UN Secretary-General Antonio Guterres on Monday opined that a UN protectorate in Gaza would not solve the conflict there, calling instead for a "transition period" involving Arab nations and the United States and leading to a two-state solution, AFP reported.
Guterres said it was "important to be able to transform this tragedy into an opportunity" -- which, for him, meant moving "in a determined and irreversible way to a two-state solution."
This means, after the current war between Israel and Hamas fighters in Gaza ends, "a strengthened Palestinian Authority, assuming responsibilities in Gaza," said the UN chief.
He added that the Palestinian Authority cannot go into Gaza backed by Israeli tanks, he added -- meaning the "international community needs to look into a transition period."
"I do not think that a UN protectorate in Gaza is a solution," however, Guterres said, according to AFP.
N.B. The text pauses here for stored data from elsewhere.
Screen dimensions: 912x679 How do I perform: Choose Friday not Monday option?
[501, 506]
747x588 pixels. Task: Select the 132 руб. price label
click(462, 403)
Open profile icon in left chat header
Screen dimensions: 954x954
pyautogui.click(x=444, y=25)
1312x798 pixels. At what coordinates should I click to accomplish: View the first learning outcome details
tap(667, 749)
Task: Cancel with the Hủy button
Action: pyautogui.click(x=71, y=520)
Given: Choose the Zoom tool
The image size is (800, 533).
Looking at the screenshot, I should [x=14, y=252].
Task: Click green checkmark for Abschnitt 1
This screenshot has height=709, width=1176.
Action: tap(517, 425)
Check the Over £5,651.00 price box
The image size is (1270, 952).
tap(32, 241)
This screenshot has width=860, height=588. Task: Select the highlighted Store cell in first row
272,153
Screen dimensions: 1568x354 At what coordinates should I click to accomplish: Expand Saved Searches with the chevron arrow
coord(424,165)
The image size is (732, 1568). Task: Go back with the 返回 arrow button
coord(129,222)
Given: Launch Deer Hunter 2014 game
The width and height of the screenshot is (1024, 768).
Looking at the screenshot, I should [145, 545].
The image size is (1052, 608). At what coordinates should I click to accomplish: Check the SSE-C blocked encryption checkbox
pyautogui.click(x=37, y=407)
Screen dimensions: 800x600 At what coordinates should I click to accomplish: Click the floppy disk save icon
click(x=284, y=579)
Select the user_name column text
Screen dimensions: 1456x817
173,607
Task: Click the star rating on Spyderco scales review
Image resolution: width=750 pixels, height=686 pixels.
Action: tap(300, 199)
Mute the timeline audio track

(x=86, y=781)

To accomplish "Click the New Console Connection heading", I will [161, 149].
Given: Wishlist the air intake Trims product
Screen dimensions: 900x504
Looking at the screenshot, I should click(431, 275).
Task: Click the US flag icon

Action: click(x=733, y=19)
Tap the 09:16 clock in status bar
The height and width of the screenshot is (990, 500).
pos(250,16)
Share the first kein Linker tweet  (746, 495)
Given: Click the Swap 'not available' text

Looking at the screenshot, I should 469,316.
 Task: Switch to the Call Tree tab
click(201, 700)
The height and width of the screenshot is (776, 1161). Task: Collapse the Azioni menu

Instead, he called for a "multi-stakeholder approach" that would see the US act as the "main guarantor" of Israel's security, while Arab nations are "essential" to support Palestinian Arabs.
"Everybody needs to come together to create the conditions for the transition, allowing for a strengthened Palestinian Authority to assume responsibilities in Gaza," and from there to a two-state solution, he said.
Prime Minister Benjamin Netanyahu has clarified that Israel must maintain "overall military responsibility" in Gaza after the conclusion of the war.
"Once we defeat Hamas, we have to make sure that there's no new Hamas, no resurgence of terrorism, and right now the only force that is able to secure that is Israel," Netanyahu told NPR last week.
In his remarks on Monday, Guterres also again denounced the killing of civilians in Gaza.
"Without entering into discussing the accuracy of the numbers that were published by de facto authorities in Gaza, what is clear is that we have had in a few weeks thousands of children killed," Guterres told reporters.
"We are witnessing a killing of civilians that is unparalleled and unprecedented in any conflict since I am Secretary-General," he claimed.
Guterres recently caused an uproar when he said that Hamas’ attack on Israel “did not happen in a vacuum” and appeared to blame Israel for the attack.
After his remarks were widely condemned, Guterres claimed his comments were misinterpreted and that he had indeed condemned Hamas.